BY JAMIE BEAN
Public cloud adoption has been expanding rapidly, even before the outbreak of COVID-19. After the pandemic took hold, cloud plans and adoption increased rapidly. From a technology perspective, creative organizations are adopting hybrid-cloud strategies to put more workflows, compute, and data into the cloud. From a business perspective, cloud enablement can unlock global collaboration and the ability to scale teams to deliver larger, more complex, or a greater volume of projects at any one time.
The considerable adjustment that the uptake of public cloud and overall global collaboration has brought to the media & entertainment industry has not been without its challenges. Creative organizations must still deliver high quality output while navigating a new technology landscape. Rather than build from scratch, taking a hybrid approach enables them to maintain business continuity while embracing the transformation that this brings to their ways of working.
Moving Data on a Global Basis
Now that compute services can be consumed right down to the nearest second, the next priority creative organizations must look at is how they store and move data.

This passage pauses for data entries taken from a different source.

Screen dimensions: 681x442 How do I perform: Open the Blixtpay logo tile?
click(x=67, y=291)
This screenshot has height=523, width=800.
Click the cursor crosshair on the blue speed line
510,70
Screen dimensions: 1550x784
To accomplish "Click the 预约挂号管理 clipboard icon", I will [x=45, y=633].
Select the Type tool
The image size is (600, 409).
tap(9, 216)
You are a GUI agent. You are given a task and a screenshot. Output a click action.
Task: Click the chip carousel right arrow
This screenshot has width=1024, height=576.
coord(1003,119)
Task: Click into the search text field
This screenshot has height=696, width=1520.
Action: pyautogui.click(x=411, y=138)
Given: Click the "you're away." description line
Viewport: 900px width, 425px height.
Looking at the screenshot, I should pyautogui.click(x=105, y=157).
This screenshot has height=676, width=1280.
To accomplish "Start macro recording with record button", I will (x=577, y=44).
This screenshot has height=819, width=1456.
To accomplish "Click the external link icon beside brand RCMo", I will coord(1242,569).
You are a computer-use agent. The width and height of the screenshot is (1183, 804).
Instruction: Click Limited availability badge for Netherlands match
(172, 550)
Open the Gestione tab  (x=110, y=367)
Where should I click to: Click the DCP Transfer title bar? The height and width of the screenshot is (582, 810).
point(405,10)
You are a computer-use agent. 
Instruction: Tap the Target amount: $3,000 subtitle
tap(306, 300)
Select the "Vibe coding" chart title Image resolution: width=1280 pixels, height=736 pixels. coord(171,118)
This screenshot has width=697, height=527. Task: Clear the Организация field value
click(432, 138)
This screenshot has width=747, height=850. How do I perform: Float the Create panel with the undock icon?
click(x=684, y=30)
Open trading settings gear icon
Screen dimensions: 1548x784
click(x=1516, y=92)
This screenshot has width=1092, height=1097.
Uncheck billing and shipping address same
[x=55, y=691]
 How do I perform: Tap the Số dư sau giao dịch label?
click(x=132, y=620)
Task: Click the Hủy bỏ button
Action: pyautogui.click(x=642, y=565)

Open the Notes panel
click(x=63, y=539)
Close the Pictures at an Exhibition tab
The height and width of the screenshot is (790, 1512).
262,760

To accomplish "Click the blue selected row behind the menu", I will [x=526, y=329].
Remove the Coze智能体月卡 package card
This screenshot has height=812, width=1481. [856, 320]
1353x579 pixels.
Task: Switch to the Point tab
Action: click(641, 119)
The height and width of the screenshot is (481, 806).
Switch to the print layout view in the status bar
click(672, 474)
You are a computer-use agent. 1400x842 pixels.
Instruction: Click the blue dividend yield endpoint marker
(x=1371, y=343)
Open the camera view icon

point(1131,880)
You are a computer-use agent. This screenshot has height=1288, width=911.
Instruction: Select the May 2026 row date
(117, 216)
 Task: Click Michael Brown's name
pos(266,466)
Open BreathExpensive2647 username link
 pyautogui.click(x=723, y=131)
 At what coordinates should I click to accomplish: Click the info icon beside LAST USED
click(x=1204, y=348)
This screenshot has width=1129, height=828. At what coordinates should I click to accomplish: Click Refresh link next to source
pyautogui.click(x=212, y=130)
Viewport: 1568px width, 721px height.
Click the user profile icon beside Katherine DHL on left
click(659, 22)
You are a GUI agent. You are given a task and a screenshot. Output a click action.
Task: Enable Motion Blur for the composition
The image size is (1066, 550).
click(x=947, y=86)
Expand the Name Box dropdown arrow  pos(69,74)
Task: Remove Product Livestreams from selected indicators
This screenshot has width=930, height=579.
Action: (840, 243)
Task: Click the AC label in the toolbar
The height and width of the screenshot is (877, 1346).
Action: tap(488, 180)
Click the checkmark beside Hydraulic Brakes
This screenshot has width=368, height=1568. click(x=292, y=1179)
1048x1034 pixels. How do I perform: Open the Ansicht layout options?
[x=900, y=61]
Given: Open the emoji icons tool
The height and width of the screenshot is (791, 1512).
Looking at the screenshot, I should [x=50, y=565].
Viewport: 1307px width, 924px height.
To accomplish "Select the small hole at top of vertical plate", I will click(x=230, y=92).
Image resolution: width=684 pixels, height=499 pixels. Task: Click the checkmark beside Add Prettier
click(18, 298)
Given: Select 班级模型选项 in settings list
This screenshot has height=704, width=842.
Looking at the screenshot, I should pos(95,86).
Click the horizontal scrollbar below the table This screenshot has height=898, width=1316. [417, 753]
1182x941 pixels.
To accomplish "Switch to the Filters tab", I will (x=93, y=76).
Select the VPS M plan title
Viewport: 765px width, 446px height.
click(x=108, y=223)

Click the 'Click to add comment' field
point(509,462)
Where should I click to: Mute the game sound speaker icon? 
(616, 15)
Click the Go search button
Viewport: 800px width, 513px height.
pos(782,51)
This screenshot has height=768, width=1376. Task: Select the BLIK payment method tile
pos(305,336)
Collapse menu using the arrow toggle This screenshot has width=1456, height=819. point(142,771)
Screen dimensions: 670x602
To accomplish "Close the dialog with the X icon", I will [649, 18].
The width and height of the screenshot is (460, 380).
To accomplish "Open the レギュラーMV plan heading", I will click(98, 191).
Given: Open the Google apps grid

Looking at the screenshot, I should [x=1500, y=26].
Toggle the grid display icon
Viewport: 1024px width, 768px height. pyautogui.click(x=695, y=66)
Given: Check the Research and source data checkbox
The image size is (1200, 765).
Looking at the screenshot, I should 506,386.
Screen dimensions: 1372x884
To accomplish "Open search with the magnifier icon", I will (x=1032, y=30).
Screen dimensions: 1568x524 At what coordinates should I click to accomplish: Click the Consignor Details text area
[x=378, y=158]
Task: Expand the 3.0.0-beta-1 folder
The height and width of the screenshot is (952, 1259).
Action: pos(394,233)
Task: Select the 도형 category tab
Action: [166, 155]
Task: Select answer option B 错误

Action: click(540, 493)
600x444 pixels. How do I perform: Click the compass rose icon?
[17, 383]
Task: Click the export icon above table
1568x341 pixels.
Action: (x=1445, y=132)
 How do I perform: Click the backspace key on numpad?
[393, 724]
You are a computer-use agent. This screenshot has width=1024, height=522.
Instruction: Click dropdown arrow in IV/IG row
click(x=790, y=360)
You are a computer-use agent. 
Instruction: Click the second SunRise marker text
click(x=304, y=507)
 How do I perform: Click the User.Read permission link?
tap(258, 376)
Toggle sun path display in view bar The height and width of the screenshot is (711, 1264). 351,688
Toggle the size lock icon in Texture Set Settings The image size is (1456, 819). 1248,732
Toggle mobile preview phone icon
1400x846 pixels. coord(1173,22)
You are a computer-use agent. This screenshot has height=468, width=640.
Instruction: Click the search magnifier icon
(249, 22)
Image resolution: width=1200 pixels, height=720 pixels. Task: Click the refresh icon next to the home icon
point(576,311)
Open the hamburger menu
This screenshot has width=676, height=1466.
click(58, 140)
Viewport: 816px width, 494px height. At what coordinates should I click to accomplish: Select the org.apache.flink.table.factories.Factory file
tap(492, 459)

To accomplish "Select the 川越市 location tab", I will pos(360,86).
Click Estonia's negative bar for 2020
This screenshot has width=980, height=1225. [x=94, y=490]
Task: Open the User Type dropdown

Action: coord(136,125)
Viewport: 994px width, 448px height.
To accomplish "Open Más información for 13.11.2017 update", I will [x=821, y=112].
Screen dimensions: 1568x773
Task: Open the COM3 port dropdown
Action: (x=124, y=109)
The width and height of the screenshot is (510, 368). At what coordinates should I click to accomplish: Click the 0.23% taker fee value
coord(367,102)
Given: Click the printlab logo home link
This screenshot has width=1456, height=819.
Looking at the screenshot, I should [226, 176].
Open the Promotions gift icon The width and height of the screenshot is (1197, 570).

It is not just about how quickly you can move large datasets through a pipeline, but also about ensuring that data is moved to the right place at the right time and at the right cost within context to the workflow.
The fact that media organizations are spread across so many locations, whether that is a physical location, an on-set event, film show, or remote off-site facility with the capability of public cloud, collaboration is about implementing the efficiencies to be able to work a 24/7 operation covering all time zones, while being mindful to how data is moved, replicated, and duplicated throughout a workflow. All while being considerate of the commercial model that underpins each project.
The cloud is often either perceived as a silver bullet or a necessary evil. Those Media & Entertainment organizations that have embraced it with the highest impact to their business are the ones who use it as a tool; a different type of technology to address a different workflow need. Taking a gradual and transitional approach can also be a very effective way to embrace the cloud over time.
On-premise still has its place, such as providing an environment to manipulate and review high end, high frame-rate uncompressed video in its native format, handling high track count audio mixes within low latency playback environments, and many other scenarios. But even these types of organizations will benefit from low-friction solutions that enable them to get their data into the cloud for burst render, post-production, and other tasks that have become “location agnostic.”
Organizations who have large LTO archives may need to maintain physical locations to access their media but may also benefit from migrating these low churn archives direct to the cost-effective colder tiers within the cloud. From here they will be able to both monetize these assets which have previously been locked in deep storage, and also attribute a tangible cost to their customers for retaining these files into the future.
In reality, if the question is “what exactly does hybrid mean for my organization?” then the answer today might be “how do I get my data in to the right place without existing systems being disrupted” followed very quickly by “how do I unlock the full potential of this data now it has been unshackled from a single location?”
Conclusion
The rate of progress and innovation that the space has gone through may have been born out of adversity, but a huge amount of positive change has been made already. Creative organizations now need to look at the efficiency of moving content in a fast and reliable way. Data needs to be orchestrated intelligently to where the creative element of the workflow needs it.
Having a hybrid workflow is not just about blindly duplicating resources in the cloud, but by having systems and technologies that work in unison to ensure creativity can take place on a global stage without wasteful resource consumption. The data that underpins this creativity may need to be visible everywhere, but not necessarily duplicated everywhere. Commercial models must be respected to prevent runaway costs.
Hyperconverged infrastructure offers studios scalability along with the flexibility to be agile to change. It enables them to create streamlined on-premise environments with the option to move data, workflows and ultimately costs to the cloud, to remain competitive across all aspects of the Media & Entertainment industry; liberating media and production workflows into the future.
Jamie Bean, Senior Solutions Architect at pixitmedia: Jamie Bean has over 20 years’ experience in the Media and Entertainment industry. Having worked with industry leaders, such as Envy Post Production and Glassworks, Jamie joined pixitmedia to play a fundamental role in researching trends and technologies. Today, Jamie is solving the problems of working with heavy media files and provides our customers insight into building high performance media workflows for both storing and moving data, effectively, reliably, and securely.